PTX Inject and Stack PTX for Python
PTX Inject and Stack PTX are lightweight, Python-friendly tools for advanced GPU kernel manipulation and generation using NVIDIA's PTX intermediate language. Designed for developers in high-performance computing, machine learning, and scientific simulations, these tools enable dynamic kernel optimizations, rapid experimentation, and automated code generation without the slowdowns of traditional compilation pipelines.
- PTX Inject: Dynamically inject custom PTX code into annotated CUDA kernels for ultra-fast variations and tuning.
- Stack PTX: Generate valid PTX code sequences using a stack-based machine, inspired by evolutionary programming languages like Push, for flexible and error-resilient code construction.
Both tools are built on efficient, header-only C libraries with Python bindings for seamless integration into your workflows. They support high-throughput operations, making them ideal for algorithmic exploration or performance benchmarking on GPUs.
Explore working examples:
The C based header files where most of the functionality is implemented is ptx_inject.h and stack_ptx.h. If you are interested in running these with lower overhead in C/C++ or with parallel compilation see examples in mm-ptx.

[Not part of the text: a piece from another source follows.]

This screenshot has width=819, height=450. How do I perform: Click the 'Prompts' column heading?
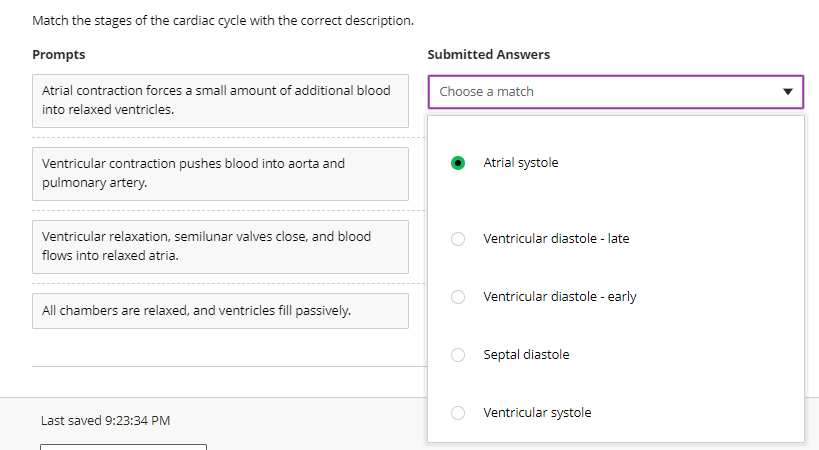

mm-kermac-py uses PTX Inject and Stack PTX to allow users to dynamically create custom semiring and semiring gradient PyTorch Tensor kernels with arbitrary amounts of hyperparameters. Recompilation of it's custom CuTe CUDA kernels can take ~3 seconds, however recompiling the CuTe kernel from PTX to SASS with injected PTX code takes as little as 60ms.
To instal mm-ptx use:
pip install mm-ptxThis package has no dependency on NVIDIA CUDA toolkit or other tools beyond nanobind. Stack PTX and PTX Inject are pure header-only C libraries relying only on the C standard library.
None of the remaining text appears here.